Screenshot grounding data:

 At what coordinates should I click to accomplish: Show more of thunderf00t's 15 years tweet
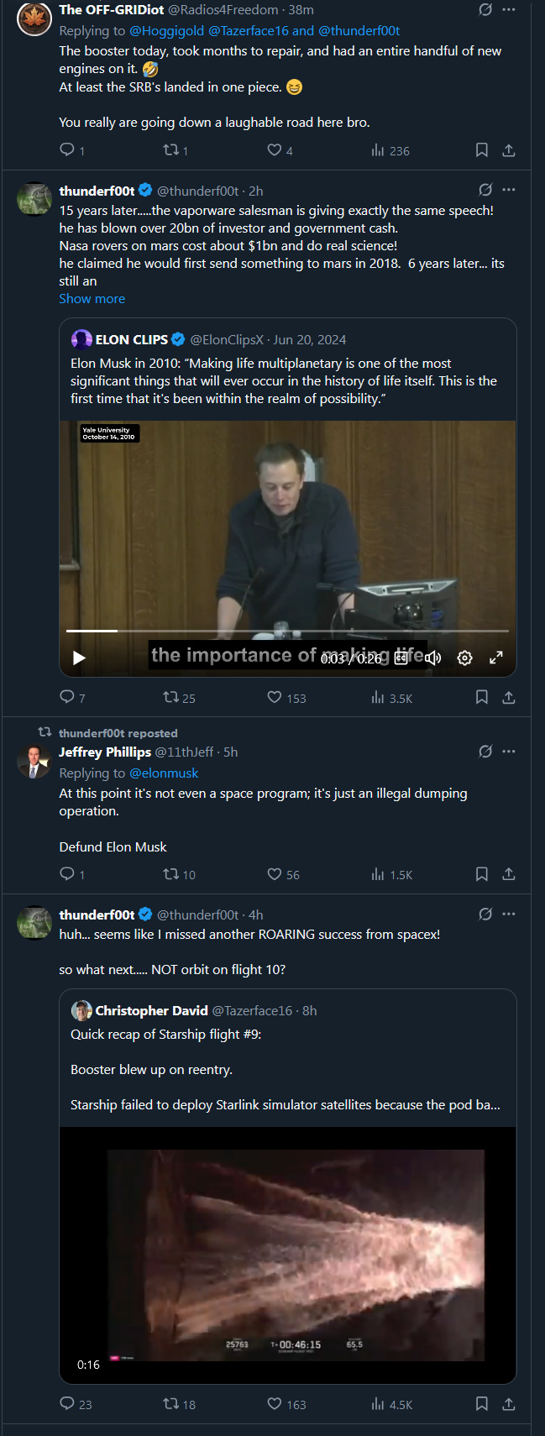point(92,299)
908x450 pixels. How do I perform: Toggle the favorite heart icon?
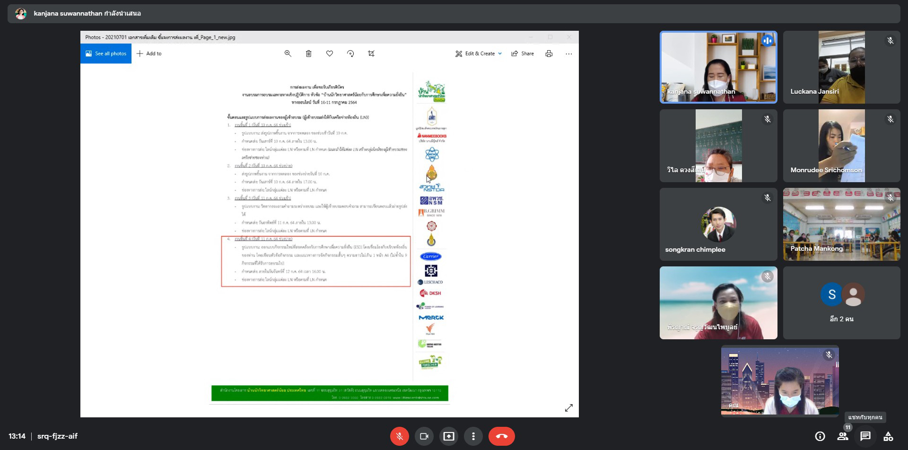[x=330, y=53]
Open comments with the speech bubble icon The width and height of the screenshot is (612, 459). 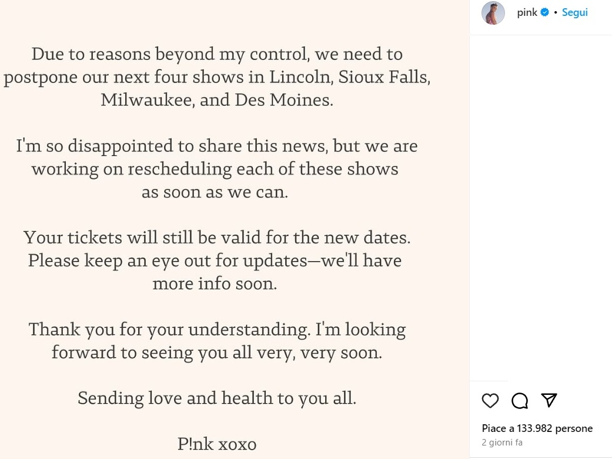520,401
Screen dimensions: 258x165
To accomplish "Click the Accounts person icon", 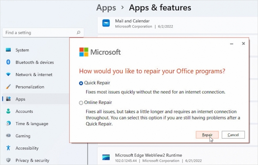I will click(x=8, y=111).
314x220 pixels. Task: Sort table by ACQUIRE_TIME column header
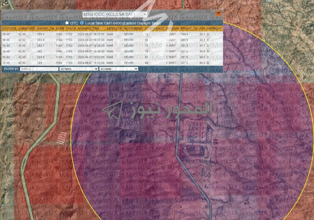click(x=88, y=28)
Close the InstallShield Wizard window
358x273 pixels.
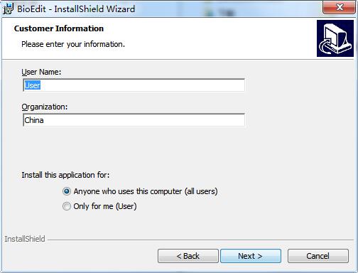[340, 7]
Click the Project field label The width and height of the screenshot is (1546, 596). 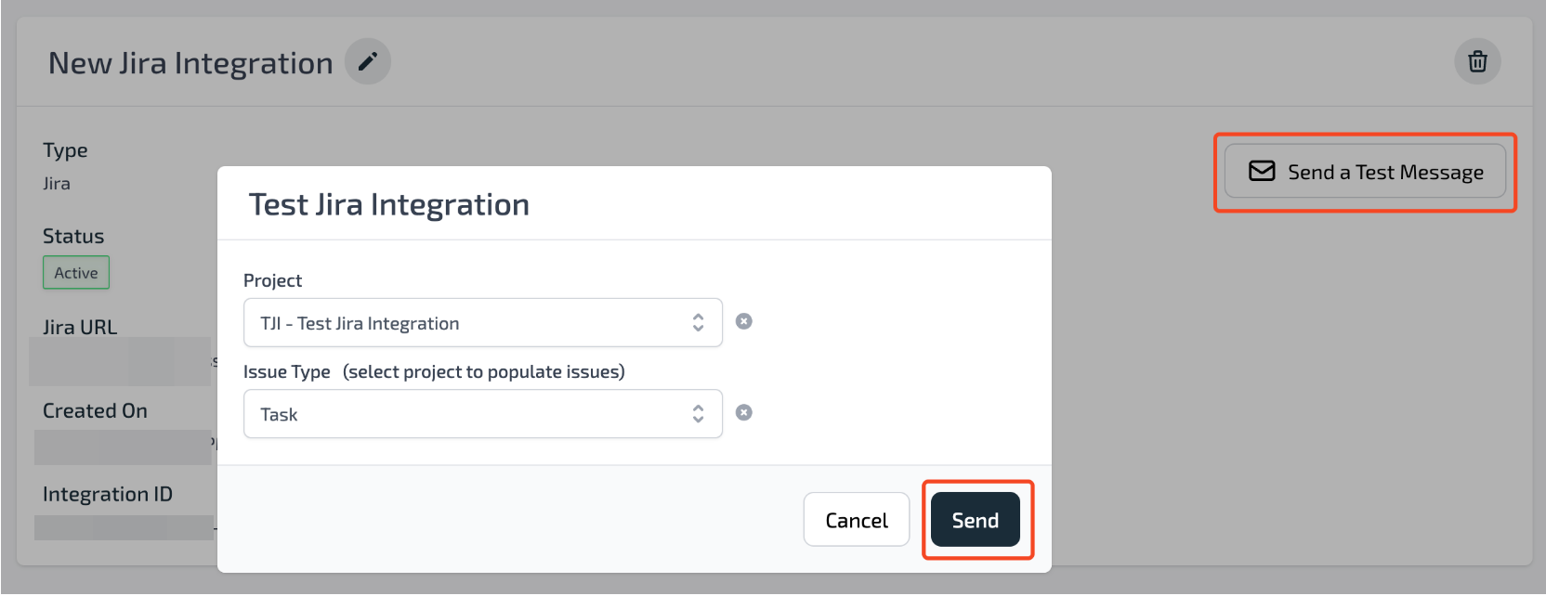tap(272, 280)
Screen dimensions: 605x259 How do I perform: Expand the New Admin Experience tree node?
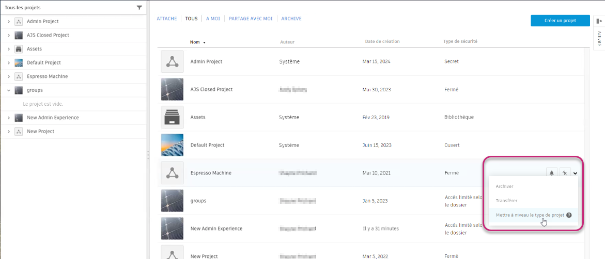click(x=9, y=118)
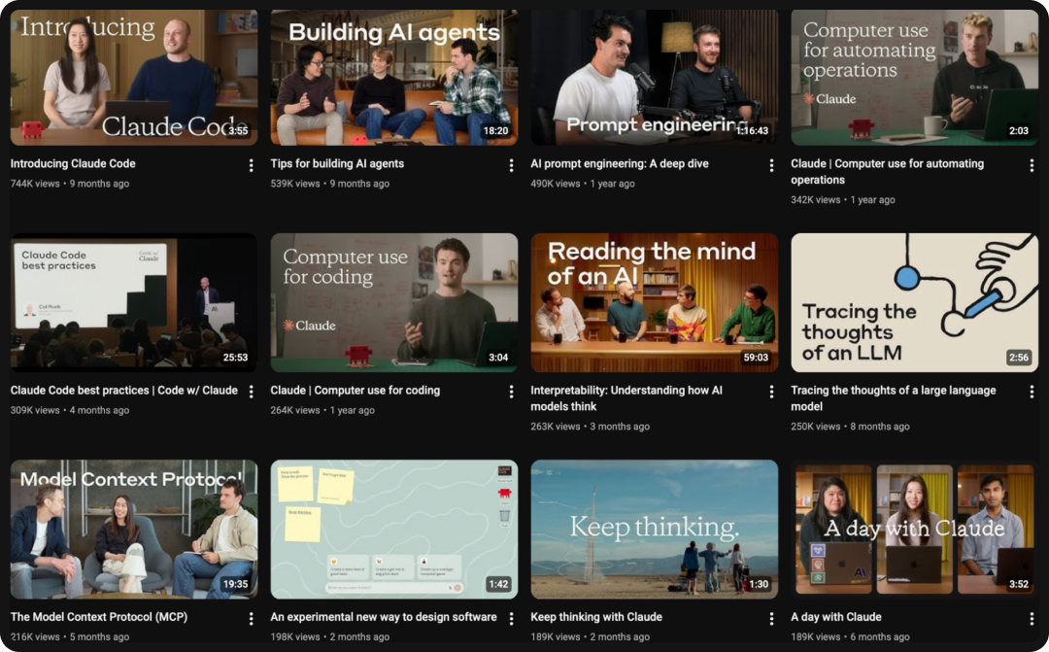
Task: Open options menu for Keep thinking with Claude
Action: pos(772,618)
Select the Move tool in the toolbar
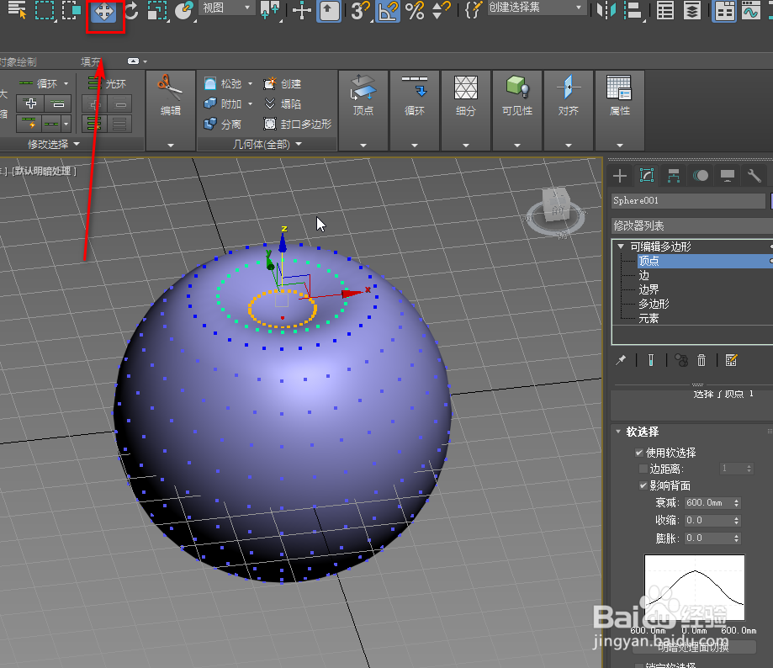This screenshot has width=773, height=668. tap(103, 13)
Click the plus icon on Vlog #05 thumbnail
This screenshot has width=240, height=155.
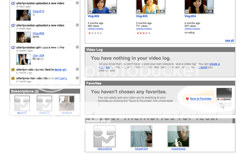138,11

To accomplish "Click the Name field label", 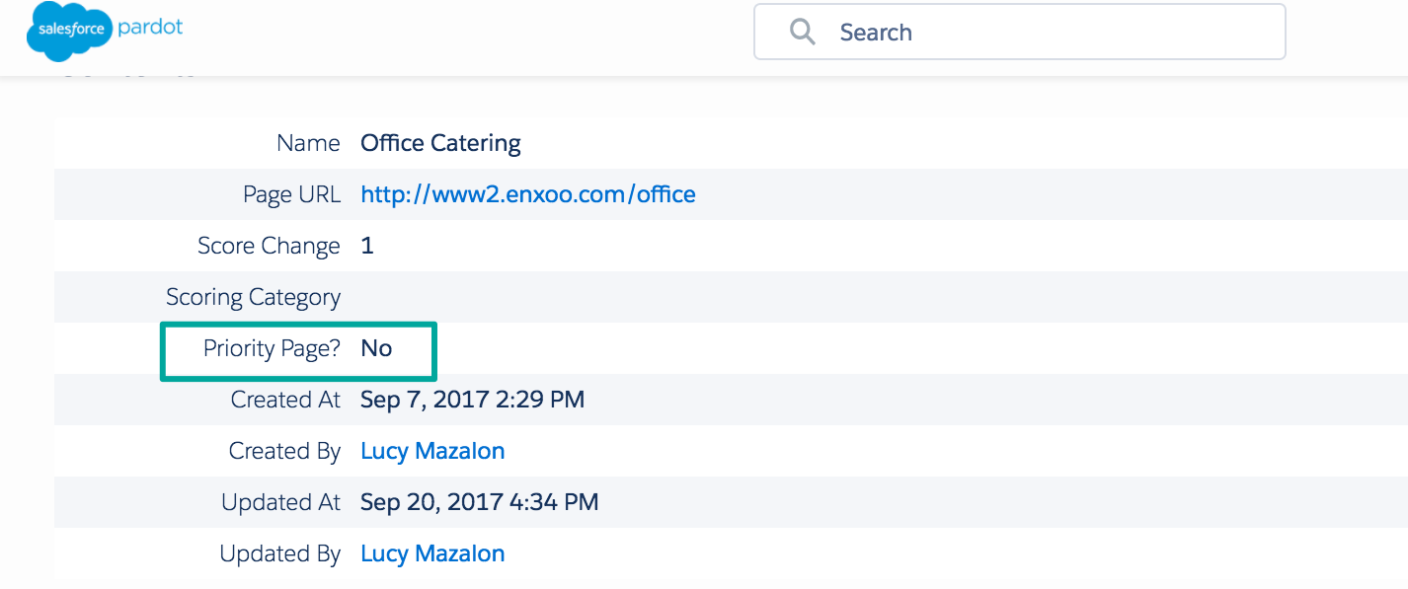I will pos(309,143).
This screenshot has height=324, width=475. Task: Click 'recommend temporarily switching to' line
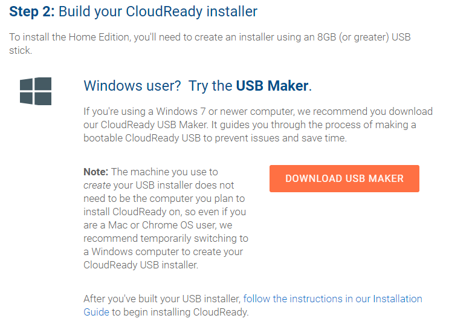pyautogui.click(x=166, y=239)
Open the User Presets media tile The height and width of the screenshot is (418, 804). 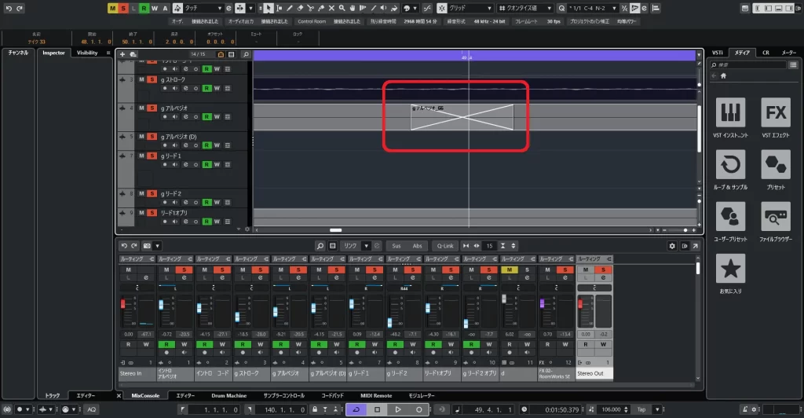(731, 218)
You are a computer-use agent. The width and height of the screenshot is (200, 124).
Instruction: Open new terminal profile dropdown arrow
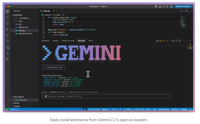click(x=170, y=41)
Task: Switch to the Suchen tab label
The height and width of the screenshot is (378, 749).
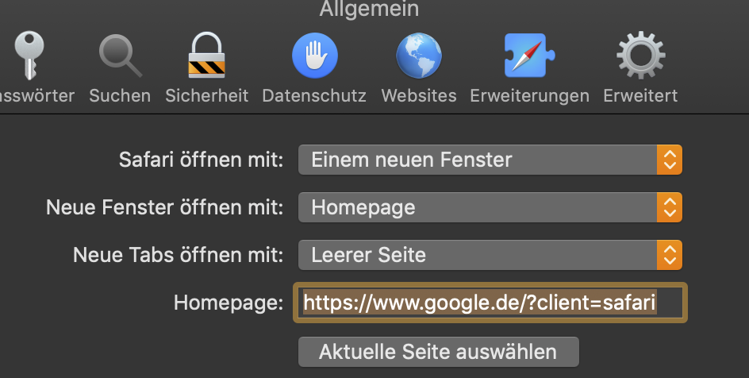Action: tap(120, 96)
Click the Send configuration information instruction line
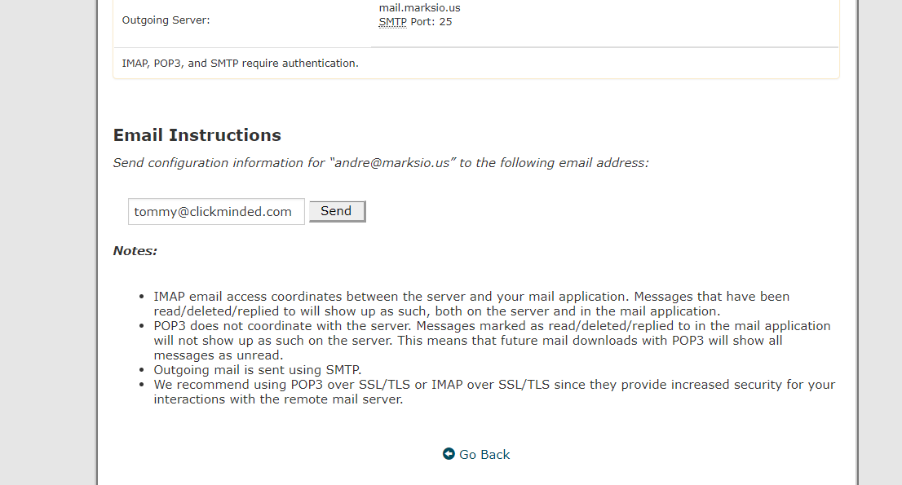Screen dimensions: 902x485 tap(380, 163)
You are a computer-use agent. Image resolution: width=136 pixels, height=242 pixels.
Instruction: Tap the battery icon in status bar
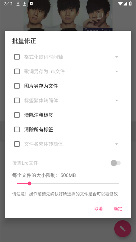click(131, 4)
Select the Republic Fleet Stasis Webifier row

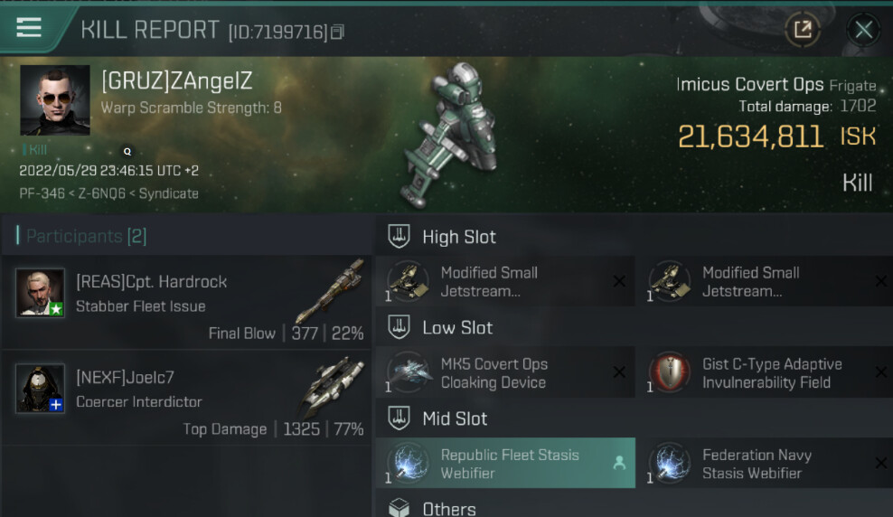(x=504, y=463)
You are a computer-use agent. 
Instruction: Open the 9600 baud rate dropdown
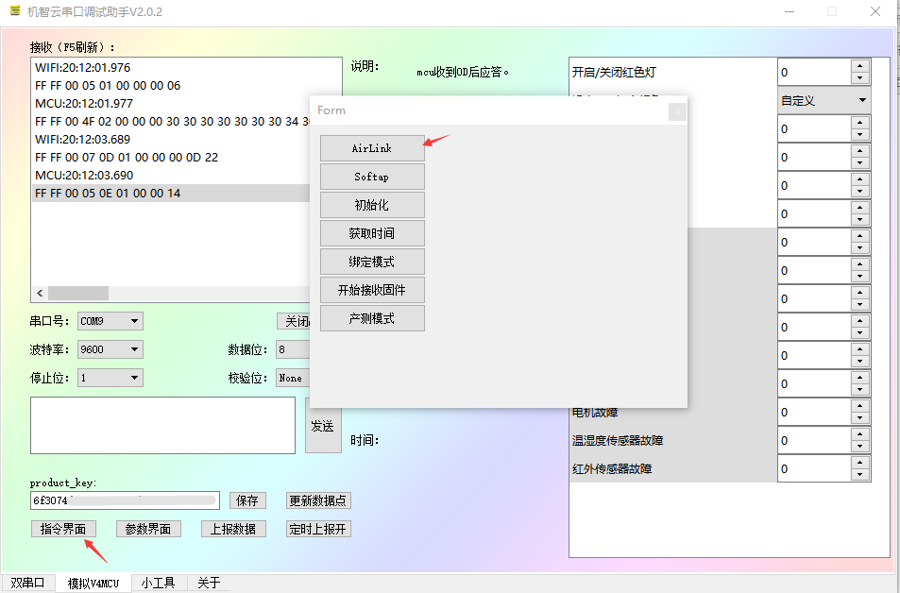coord(110,349)
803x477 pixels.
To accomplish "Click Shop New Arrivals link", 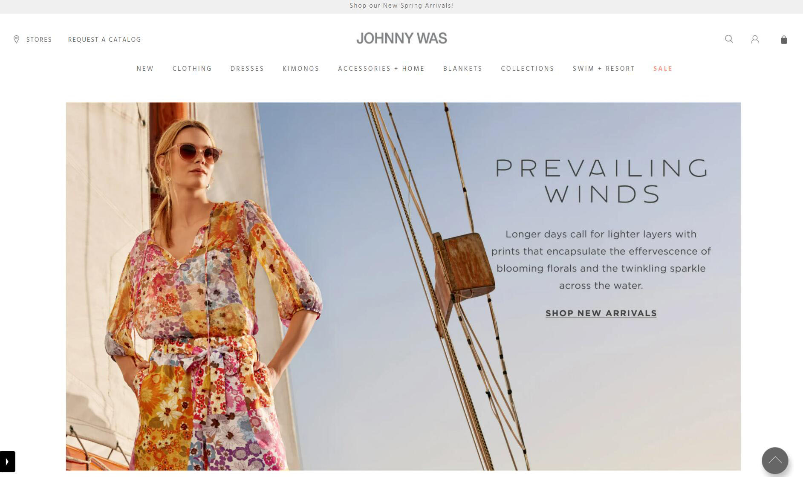I will (601, 313).
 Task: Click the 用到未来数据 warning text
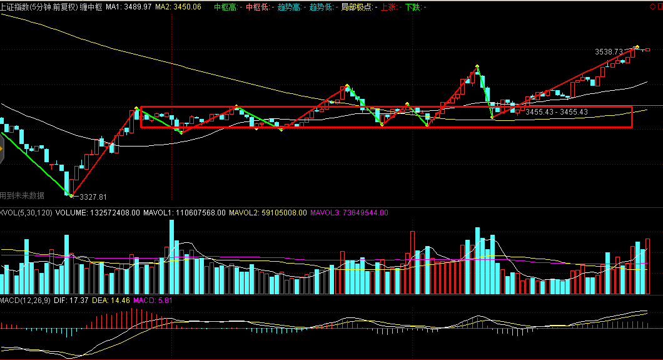[23, 195]
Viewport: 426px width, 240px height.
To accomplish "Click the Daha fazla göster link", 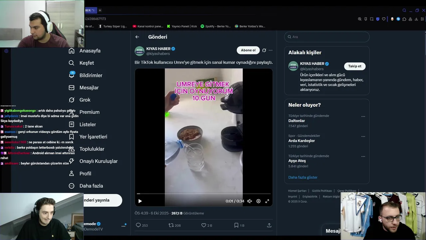I will point(303,177).
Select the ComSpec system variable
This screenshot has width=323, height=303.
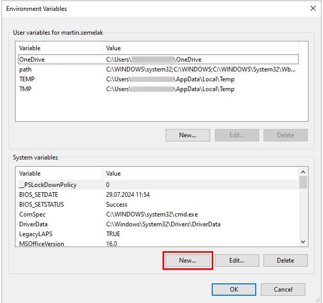click(32, 214)
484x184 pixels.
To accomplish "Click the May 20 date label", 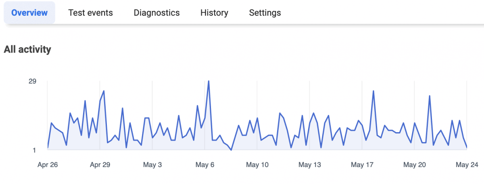I will tap(415, 165).
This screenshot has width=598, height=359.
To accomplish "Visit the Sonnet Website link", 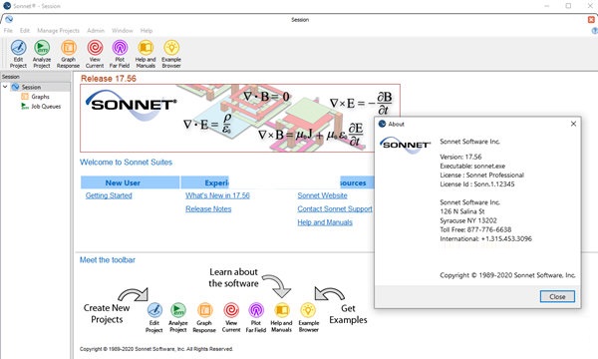I will click(322, 195).
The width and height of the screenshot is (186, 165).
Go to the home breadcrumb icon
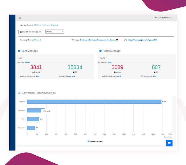(21, 25)
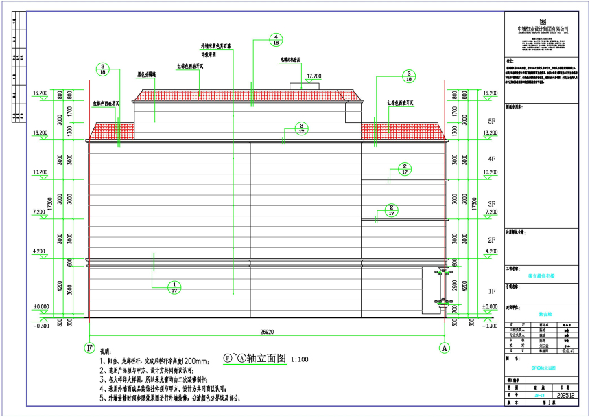Click the upper detail callout bubble 2/17
This screenshot has width=590, height=417.
click(405, 170)
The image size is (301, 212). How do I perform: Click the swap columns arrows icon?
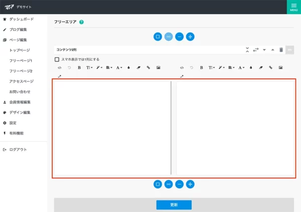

YOUR INSTRUCTIONS: Go through the data above and copy each line in which "computer" appears.

EXERCISE SOLUTION:
You are a computer-use agent. The width and height of the screenshot is (200, 124).
You are a computer-use agent. Image resolution: width=136 pixels, height=242 pixels.
You are a computer-use agent. 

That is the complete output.